Let's take block m₃. Its mass is given in the problem statement. You've already calculated its acceleration. So apply Newton's second law (F = ma) to block m₃ in isolation. You know its mass is 1.3 kg and its acceleration is 0.852273 m/s², so the net force acting on it must be 3.66477 N. If the net force was anything different, block m₃'s acceleration would be something different. And since there is only one force acting on block m₃ (the force coming from block m₂), that must be the force between block m₂ and m₃.

When measuring the force between block m₁ and m₂ there are a couple of ways to approach the problem. One way is to temporarily treat block m₂ and m₃ as one big block. Now just repeat what you did above.

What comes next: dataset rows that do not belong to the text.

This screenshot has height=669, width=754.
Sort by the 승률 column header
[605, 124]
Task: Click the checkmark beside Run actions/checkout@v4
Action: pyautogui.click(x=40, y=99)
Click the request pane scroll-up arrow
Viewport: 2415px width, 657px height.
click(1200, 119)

Another option is to take block m₂ in isolation. You know its mass (which is given in the problem statement). But now there are two forces acting upon it. There is the force coming from block m₃ (which you just calculated) and a different force coming from block m₁ (which you trying to solve for). Now here is the important part: You know that Newton's second law is ma = ∑F, where there are two forces to be combined on the right side of the equation. You already know block m₂'s mass and acceleration. Solve for the remaining force (i.e. solve for the force coming from block m₁ -- you've already calculated the force coming from block m₃ -- and make sure to treat the forces as vectors).

 

[venkatg]

Since all move together a = F/(m1+m2+m3)

Consider the free body diagram of each block

block 1: equilibrium

F-------> m1 <------ X (unknown force contact between 1 and 2)
<---m1a

sum of forces F- X - m1 * a = 0

So X = F - m1a = (m2+m3) * a

block 3: equilibrium:

Y ----> m3
<---- m3a

So contact force between 2 and 3 is Y = m3 * a

 

[physics114]

Thank you very much!

Made correction to Part B and treated m2 and m3 as a single block:
F = (m₂ + m₃) * (a)
F = (3.20kg + 4.30kg) * (.852273m/s²)
F = (7.5kg) * (.852273m/s²)
F = 6.39205 N

 

[rwisz]

Your solution appears to be correct. Your logic is also correct in that the acceleration would be the same for all three boxes since they are in contact and moving together. As for why we multiply the acceleration by the mass of the box to the right, it is because we are trying to find the contact force between that specific pair of boxes. So for part (a), we are finding the contact force between boxes 1 and 2, therefore we use the mass of box 2 in our calculation. Similarly, for part (b), we are finding the contact force between boxes 2 and 3, so we use the mass of box 3 in our calculation. This is because the contact force is exerted by the box on the right and we are trying to find the force that the box on the left is experiencing. Your solution is correct and your understanding of the concept is also correct. Great job!